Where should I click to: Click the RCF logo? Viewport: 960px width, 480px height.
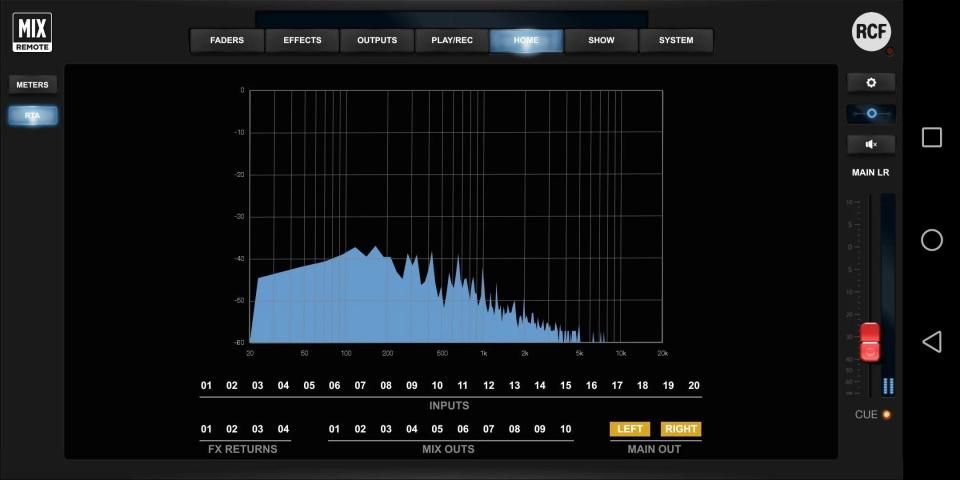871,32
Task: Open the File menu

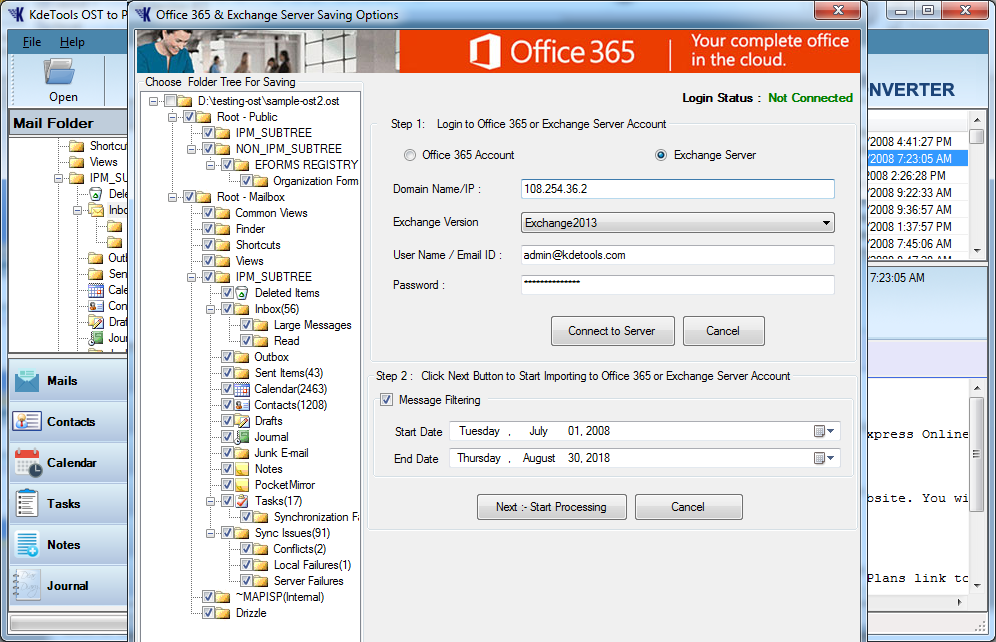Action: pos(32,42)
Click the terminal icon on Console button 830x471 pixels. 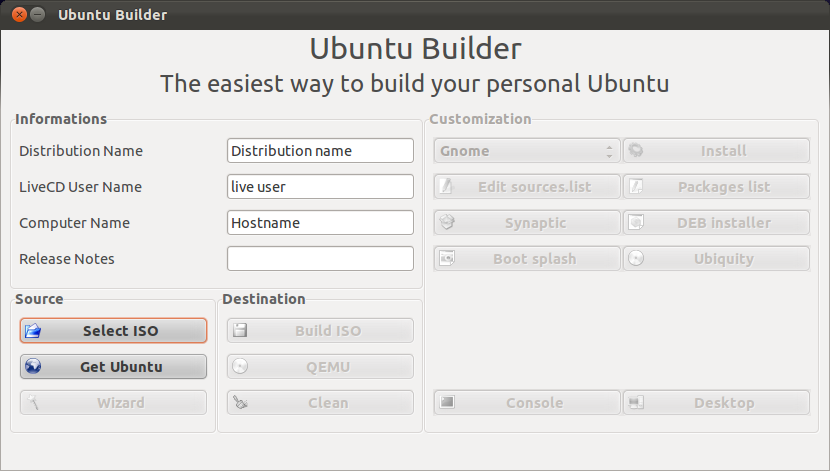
* * *
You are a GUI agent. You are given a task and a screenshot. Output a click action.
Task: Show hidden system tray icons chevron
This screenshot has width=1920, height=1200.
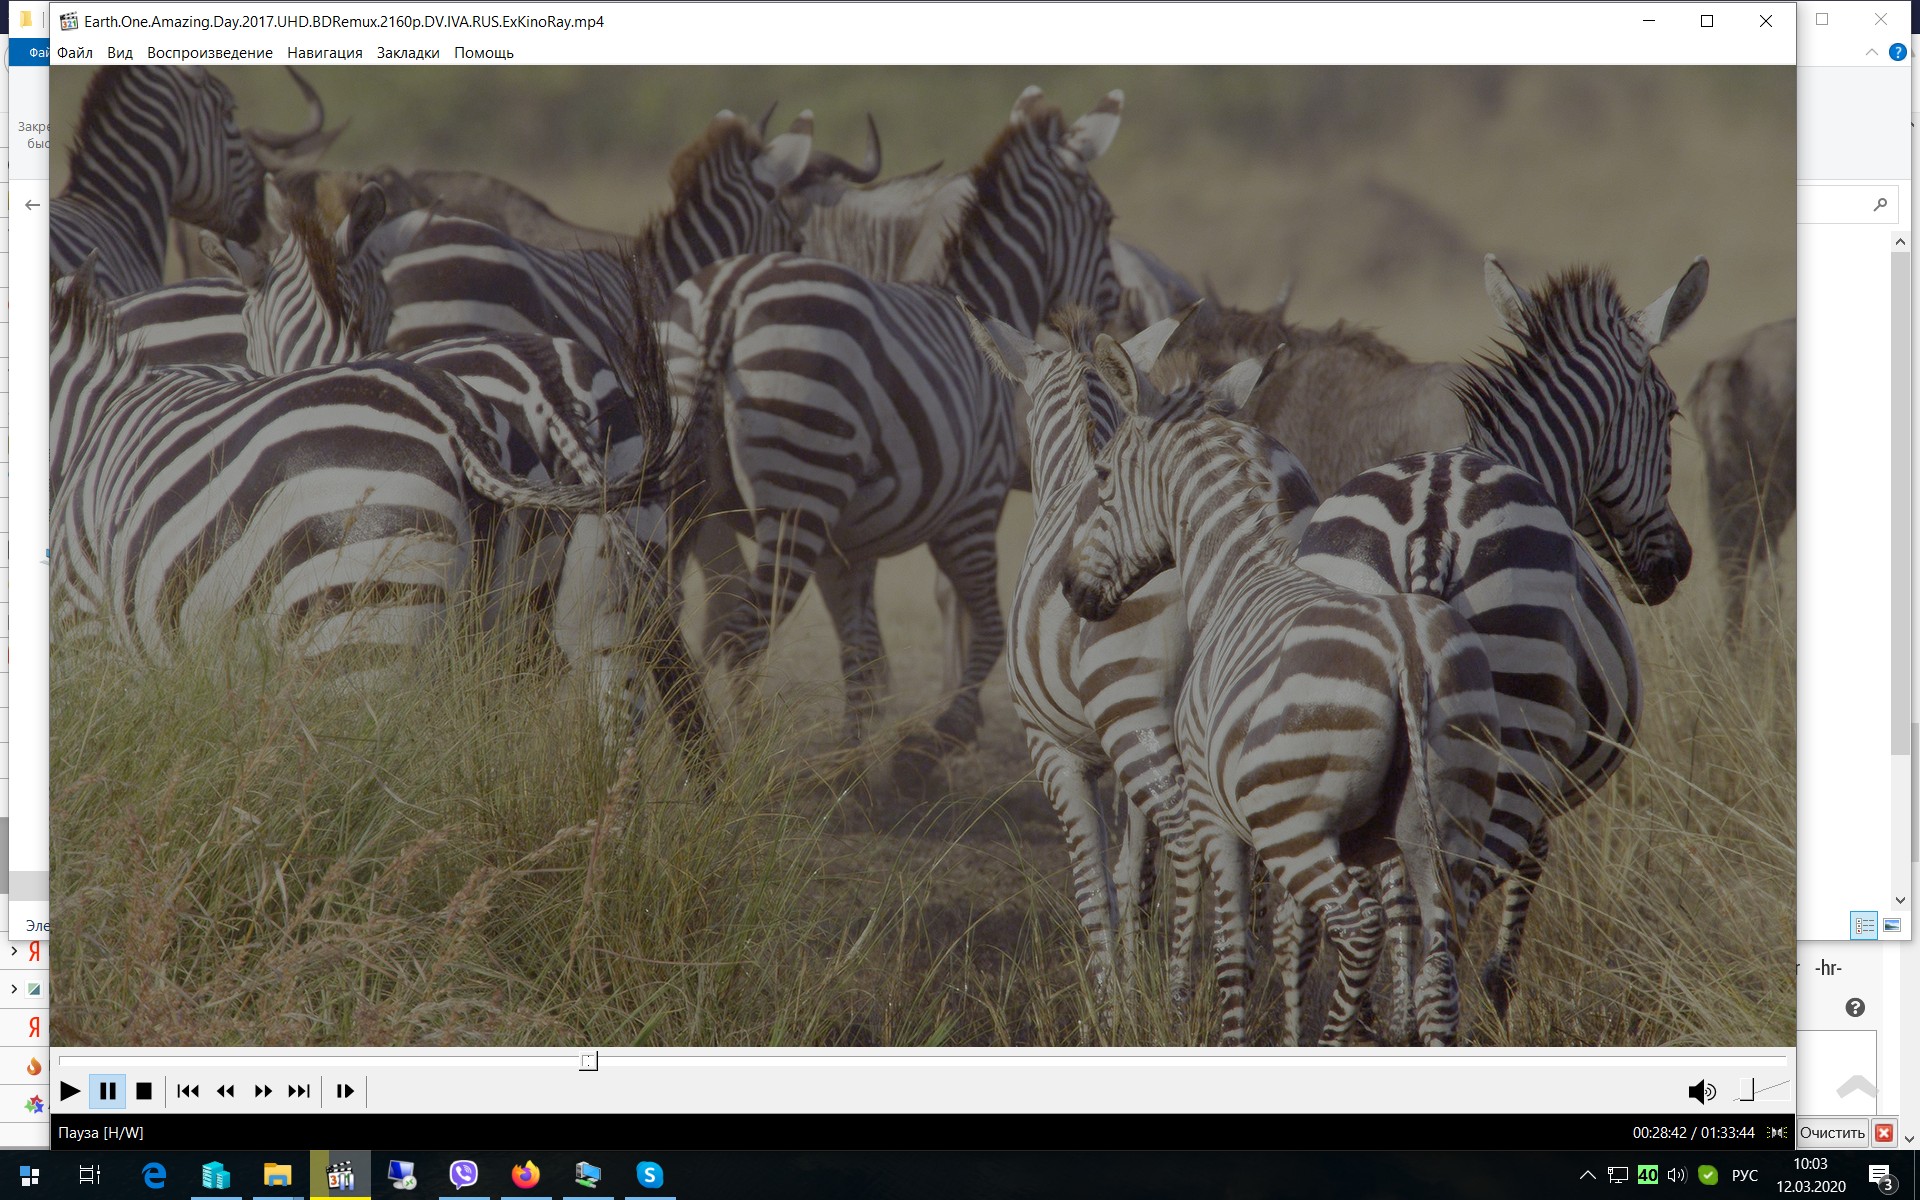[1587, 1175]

= Exercise instructions =
Give everything from the line containing "You are a GUI" down to the line containing "[1587, 1175]" as a numbered list, skipping blank lines and leaving out the pictures.

= Correct answer =
1. You are a GUI agent. You are given a task and a screenshot. Output a click action.
2. Task: Show hidden system tray icons chevron
3. This screenshot has width=1920, height=1200.
4. [1587, 1175]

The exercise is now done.